Bioinformatics is a very complicated and challenging word for an ordinary person to understand, much more complex in its study. And what most of us are not quite aware of is that bioinformatics has been very useful in our everyday living. Our lives and our future depended so much on the study of bioinformatics.
Cell membranes of bacteria continue to evolve and multiply. With this evolution, functions of the surface membranes change also. They tend to have higher survival value, developing a protective and functional wall. This allows the cell to determine how it will respond to the environment. This then led to these bacteria to stop responding to prescribed antibiotics as the treatment for the disease. Scientists are trying to find new methods to counter this.
Life on earth approximately existed 3.6 billion years up to the present. It’s biological processes continually evolve to sustain its habitat on earth. From plants, animals, bacteria, fungi, viruses, anything from which they have undergone homeostasis, even for a moment, is considered by scientists as life. Life strived, evolved, lived, rose and fell? But how and why?

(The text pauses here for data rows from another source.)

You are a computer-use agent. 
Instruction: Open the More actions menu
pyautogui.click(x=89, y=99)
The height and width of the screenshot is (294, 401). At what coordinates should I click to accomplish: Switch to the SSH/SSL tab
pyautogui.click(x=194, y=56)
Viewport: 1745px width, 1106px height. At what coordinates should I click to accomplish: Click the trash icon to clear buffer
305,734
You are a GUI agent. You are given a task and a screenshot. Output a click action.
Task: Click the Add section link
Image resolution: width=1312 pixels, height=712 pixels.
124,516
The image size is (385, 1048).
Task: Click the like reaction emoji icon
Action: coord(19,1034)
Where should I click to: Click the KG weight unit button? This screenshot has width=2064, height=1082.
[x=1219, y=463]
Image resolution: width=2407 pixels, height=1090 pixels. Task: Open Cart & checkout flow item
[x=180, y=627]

Our world is now facing the challenges of rare diseases that are caused by faulty genes. Allen J Frances, MD, wrote, “Different genotypes (patterns of genes) produce different phenotypes. A few medical illnesses are phenotypes that are the downstream result of an aberrant allele of a single gene that produces a malfunctioning protein. For example, Huntington’s disease is caused by an abnormal protein called huntingtin produced by a single defective gene. If you have the gene, you will get the illness.”
Even major psychiatric disorders have a genetic component. “Anxiety disorders, PTSD, OCD, and major depressive disorder are about 20-45% inherited, alcohol dependence and anorexia nervosa are 50-60% inherited, whereas bipolar disorder, autism spectrum disorders, schizophrenia, and ADHD are upwards of 75% inherited,” wrote Emily Deans, MD.
Studying genetics is not just for physical diseases and disabilities. Rebecca A. Housel, PhD, said that “genetics are increasingly important in the study of mental health.”
Revolutionary technology has been very busy in finding the cure to these genetic disorders and scientists are leaving no stone unturned.